About eleven years ago, my friend Mike happened to drive by as I was beginning my long walk home from the bus stop after high school. He pulled over and offered me a ride in his (spiffy) white 92 Honda Accord. I accepted, as I would just about every day for the rest of my senior year. By the end of the summer, we were dating. By the end of college, we were engaged and I had inherited the 92 Accord for myself. In 2007 we were married. Now, in just a few weeks, we’ll be meeting our first son. The Accord still sits in our driveway staining the pavement with a chronic oil leak, but our baby’s car seat will be going in Mike’s 2006 Civic, which carried us home from our wedding and will be taking us to the hospital when the time comes.
Seems like a simple story, an obvious progression from acquaintances to friends to partners to co-parents. But the past eleven years have been quite an adventure. We’ve lost loved ones—so many that looking at wedding photos can be bittersweet. We’ve traveled across America together, visited other countries together, and packed suitcases before deciding (together) that we’d rather stay at home.
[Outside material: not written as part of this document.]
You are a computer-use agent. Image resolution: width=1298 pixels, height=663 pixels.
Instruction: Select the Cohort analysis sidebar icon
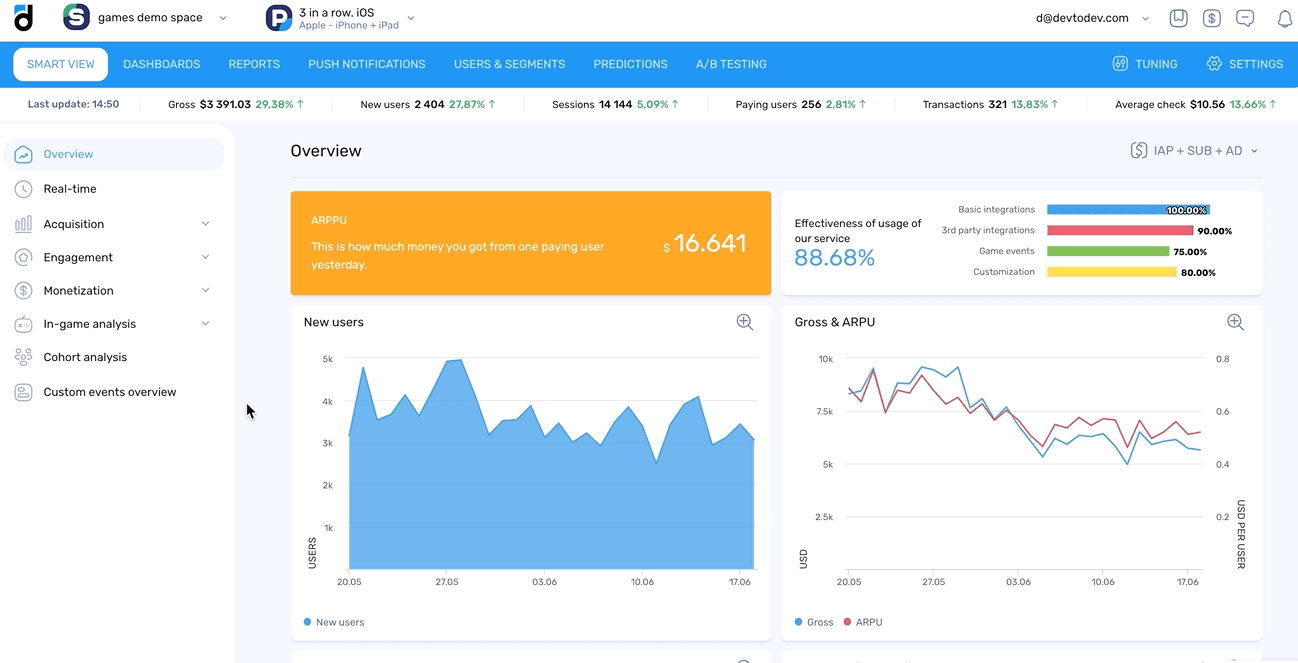[x=23, y=356]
And now I’m going to have a baby.
And we’re off on another adventure, and it’s definitely together, but it was just me who was throwing up in a trash can at school. It’s definitely me with the sore hip flexors and the malfunctioning taste buds and the clothes that just don’t fit quite right any more. And it was me who woke Mike up on morning in October saying “I think I’m pregnant.” Who first felt our son move inside my body. Who gets the constant reminder that I’m carrying someone very precious because it’s my belly that’s shaking like a bowl full of jelly. Who wakes up in the middle of the night, sometimes in pain and sometimes in wonder. It’s thrilling and it’s exhausting and I wish that I could share it more with Mike because I’m sure not used to doing crazy things like this, especially not on my own.
At our baby shower last month, I sang a song that I love. My roomie and I had practiced it a few days before, and it hadn’t even occurred to me that I might not be able to make it through without crying. It’s never happened before—not at weddings, funerals, birthday parties. Never, no matter how emotional I am before and after.
But when I got up to sing “Danny’s Song,” I couldn’t even get through the first couple of lines: “People smile and tell me I’m the lucky one. And we’ve just begun—think I’m gonna have a son.”
I guess I was just struck by how true the words are. I just can’t wait to share this journey with my best friend, my co-pilot, and the partner in all of my adventures. I am so lucky to have had him with me these past eight months, and I’m so lucky to be starting this next stage with him. It’s going to be like nothing we’ve ever done before—and it’s going to be pretty awesome, because we’ll be doing it together.